"God showed me something small, no bigger than a hazelnut, lying in the palm of my hand… and it was round as a ball. I looked at it with the eye of my understanding and thought: 'What can this be?' And it was generally answered thus: 'It is all that was made.' It was so small I thought it might disappear, but I was answered... everything has being through the love of God." --Julian of Norwich

Saturday, October 25, 2008


Do you ever have regrets?

Until recently, I tried to block most regrets out of my mind, because "a Christian ought not have regrets." We should live victoriously in the present and our past sins are covered by Christ's blood. If we have confessed them, they are far from us as East from West. Also, God is soverign over the details of our lives and we would not be who we are today if we hadn't chosen the paths that we did. So I would say to myself, "I have no regrets about my past, God has led me here."

But, I do have regrets. There are a few moments in my life that burn in my memory as deeply important opportunities I "missed." A few emails that I never answered and have since lost touch completely with the people, people who were crying out to me for wisdom but I didn't know what to say or if I had that word they needed. A few conversations that I wish I would have been more honest in. A few actions the thought of which can make me burn with shame. These are things that I don't really like to talk about, the kinds of things that I feel would change the way that everyone looks at me.

In my Spanish grad degree, I read a book about this general idea called Las Historias Prohibidas de Marta Veneranda for a class on Hispanic Women Authors. The premise of the book was that a woman asked some typical Latino New Yorkers to tell her, under protection of anonymity, the stories from their lives that they would never tell anyone. The book then, was a collection of these often grotesque-style stories that people carry deep within, sometimes with shame, and sometimes with relish. I don't really recommend it, unless you have a very strong stomach for human depravity, but it was an interesting experience for me.

Everyone has these feelings, I think. Especially as we live longer and experience more. We just don't have as much control over our lives as we like to think in this half dimension called time. We can recall the memory, call it out of the caverns of our brains, but we cannot change it. Perhaps with time we can understand it, we can hold it up to God and ask for his wisdom on it, but it will probably still give us pain.

Recently I've been reading a book called The Mountain of Silence about the spirituality of the Eastern Orthodox holy mountain, Mount Athos. The premise of the book is that a man from Cyprus who studied sociology and came to the US as a professor, reencountered the Eastern Orthodox faith through a respected monk from Mount Athos who returned to Cyprus. This monk, in a way, discipled the professor, answered his many questions, allowed him to tag along and watch his life, gave him careful spiritual direction.
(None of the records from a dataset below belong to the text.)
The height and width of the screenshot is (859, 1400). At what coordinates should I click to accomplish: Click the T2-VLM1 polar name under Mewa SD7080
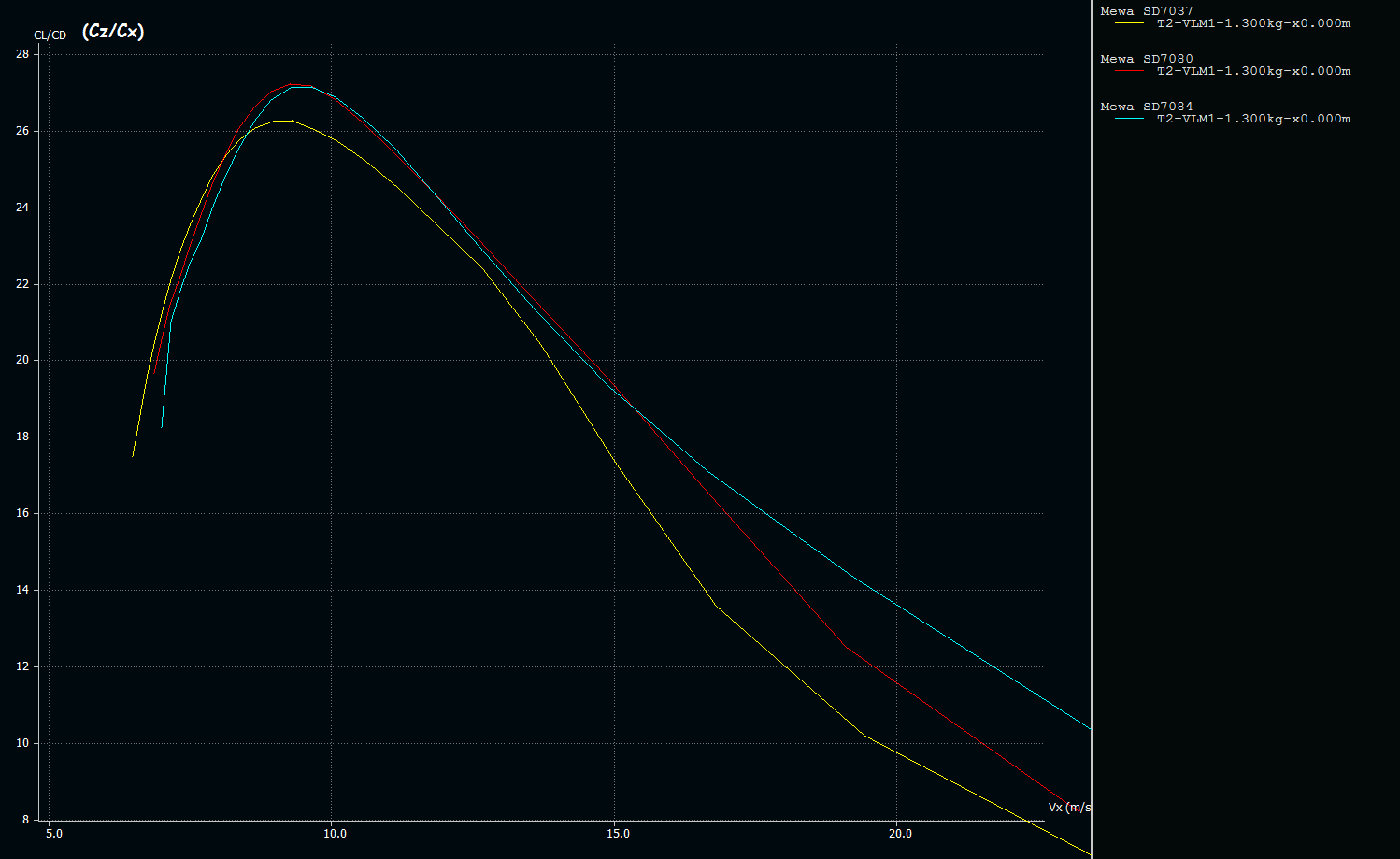click(1253, 71)
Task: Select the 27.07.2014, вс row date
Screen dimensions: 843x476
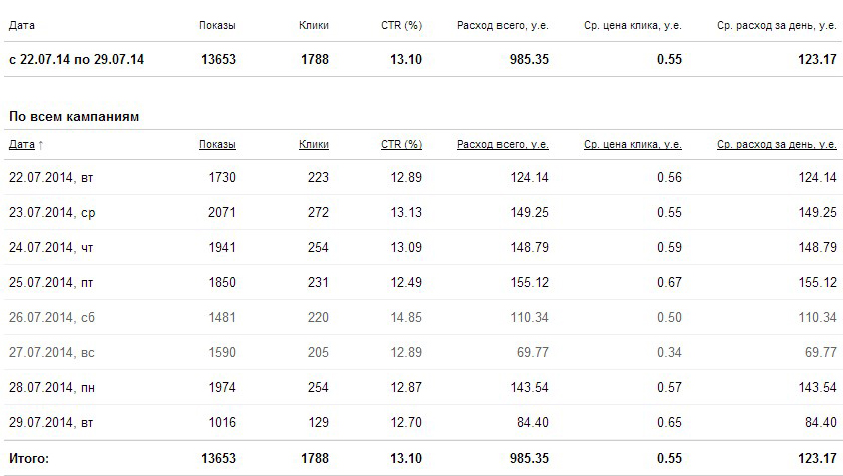Action: coord(52,352)
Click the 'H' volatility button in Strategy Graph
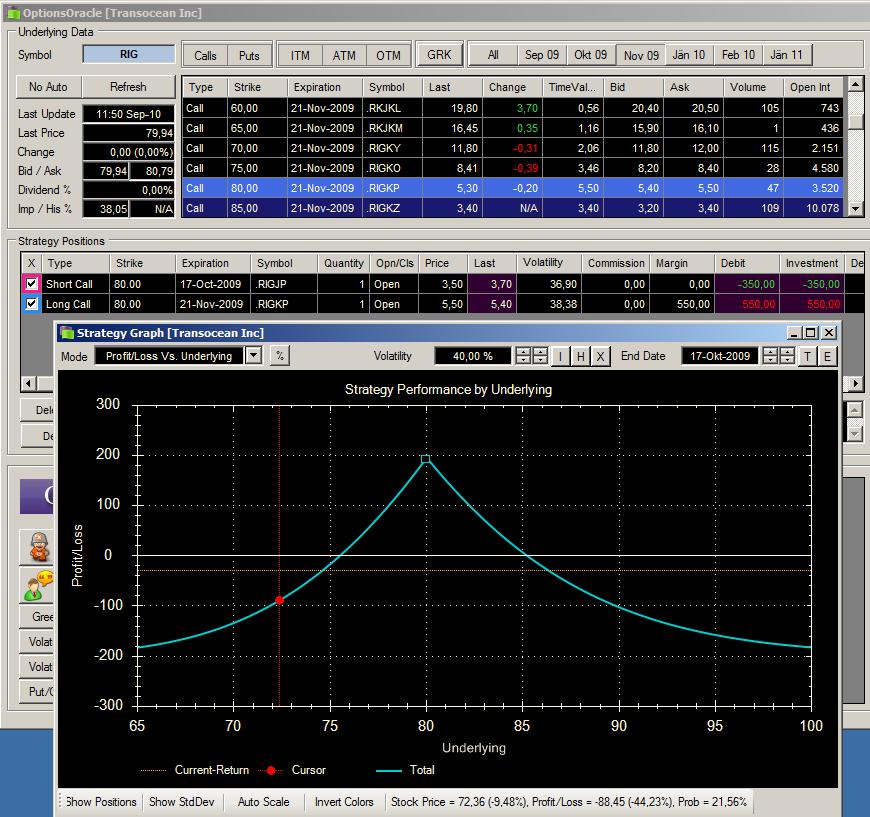Image resolution: width=870 pixels, height=817 pixels. coord(581,356)
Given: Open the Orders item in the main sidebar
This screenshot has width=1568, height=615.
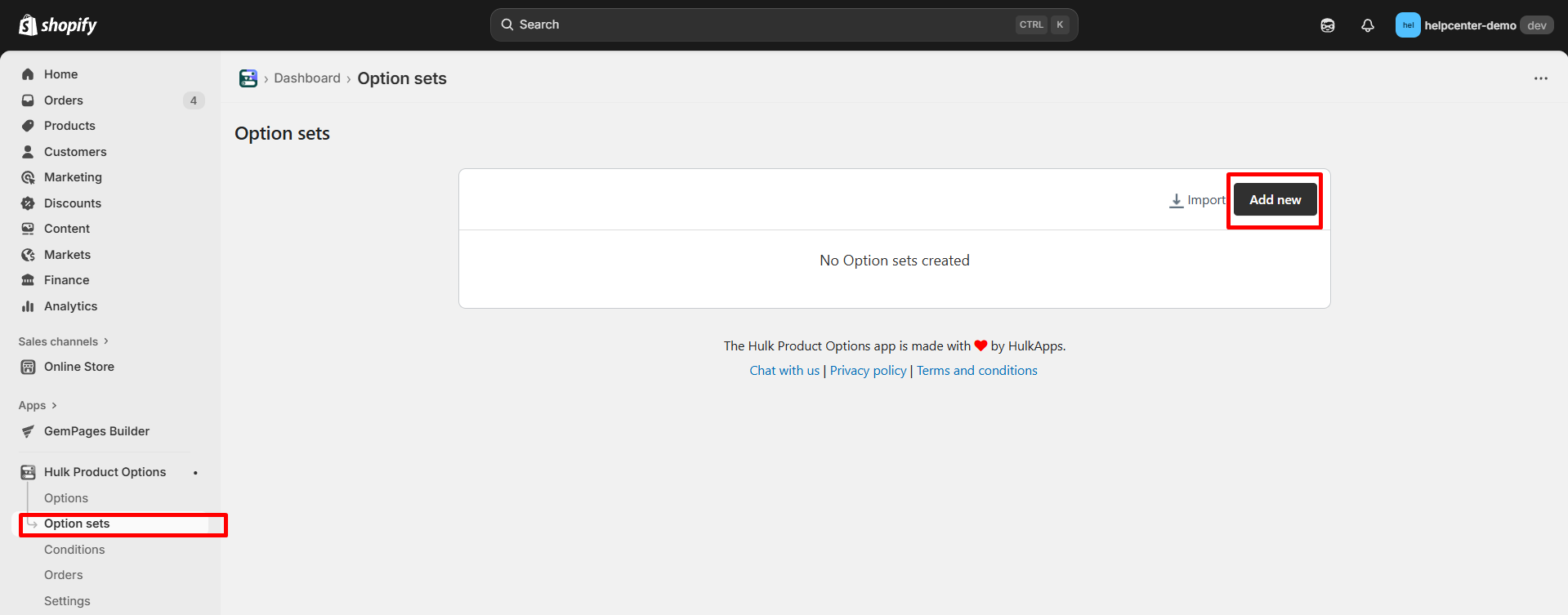Looking at the screenshot, I should click(64, 100).
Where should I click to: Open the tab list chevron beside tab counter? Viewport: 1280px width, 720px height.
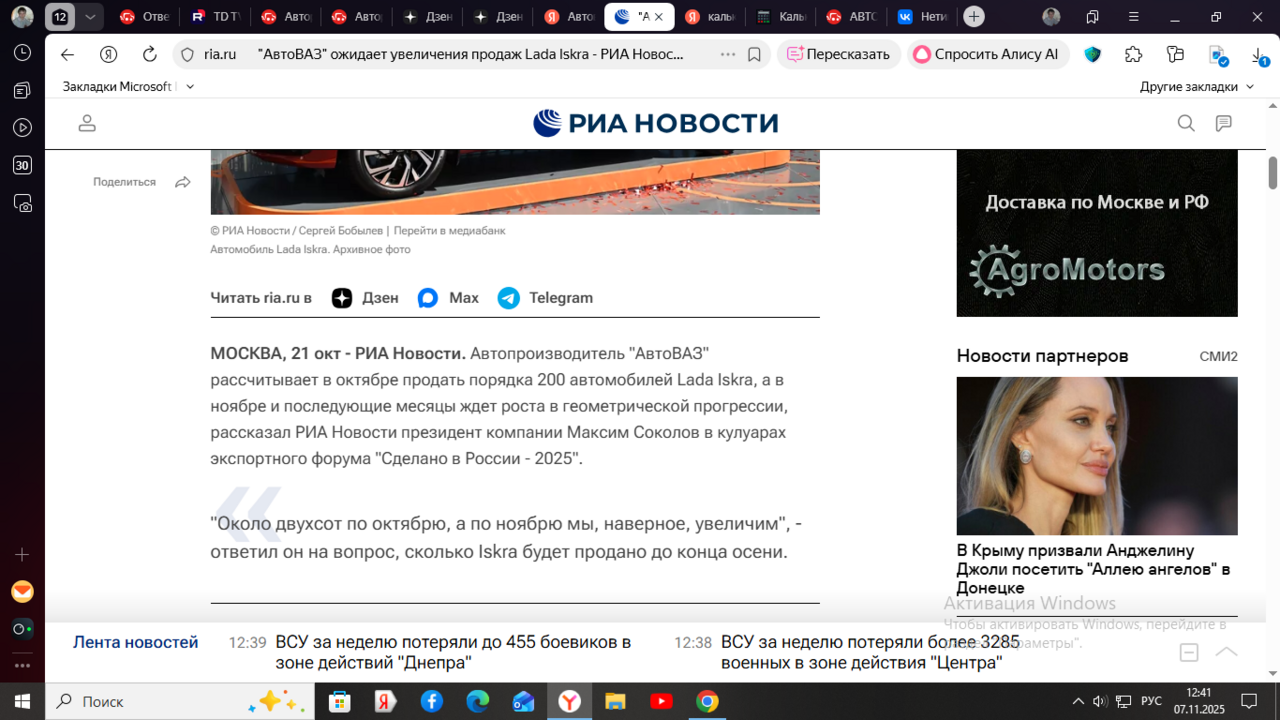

Many aspects of this view of Christian spirituality struck me, such as: the reality of spiritual warfare, the power of contemporary miracles, the importance of spiritual discipline, the role of the monastic life in the church. One of the things I least expected to reconsider in my theology was the "sacrament" of confession. But think of it, the ability to release those regrets, to speak those burning moments to another human being who will not judge you for it (they have probably heard worse) but, in the ideal world, will guide you into wisdom, will direct you spiritually to deal with those issues. I found my heart longing for that deep kind of spiritual direction. Perhaps, some will say, a counselor could take on the same role in contemporary life, but there is something different about the life of the priest/monk and that of the counselor, a setting apart to God, a personal, radical dedication to purity of heart. I'm quick to say that this is the ideal and many have abused this role or failed to take it seriously and I'm not seriously considering conversion to any more denominations, but still my question is... what if? How would it change the life of the church today if we took confession seriously?


  1. i too have many MANY unforgivable regrets. sometimes those paralyzes me out of the blue, middle of the day. yes, you think, "i'm a christian now, so i followed the path shown by God and that was that and i'm moving forth" but aren't we just fallible human beings with so much to digress, daily, at every moment to focus on US?

    yes, wouldn't it be a relish to hurl our hurts & regrets to another being...not to a dog or a cat (which does, btw, helps a bit too) but to someone who'll be sympathetic of our sinfulness and able to "forgive" in the name of Father? yet, i think the deeper issue here is really trying to learn from it - i have a HARD TIME doing this. while i burn with self-disappointments, i seem to keep doing it...sigh. and i think my "confessions" to our Father isn't really as articulate or timely as it would/could be if it were a time and a place to meet with a priest to just say it all.

    aren't we deranged?!?!



  2. this is a beautifully timely post. oh for spiritual direction, for the embrace of silence, for listening and honesty. thank you for the post. i'll have to track down the book.

  3. I'm glad that the post was meaningful, Josh. I've just been thinking a lot about Christian education. I'm not sure if the book specifically has to do with confession, but it definitely has to do with spiritual direction. And I fully recommend it.

    Will comment on your blog soon.

  4. Whoa. Good post. Late in response, of course...

  5. Thanks for your comment Justin. :) I hope you guys are settling in well! We definitely praying for your new ministry!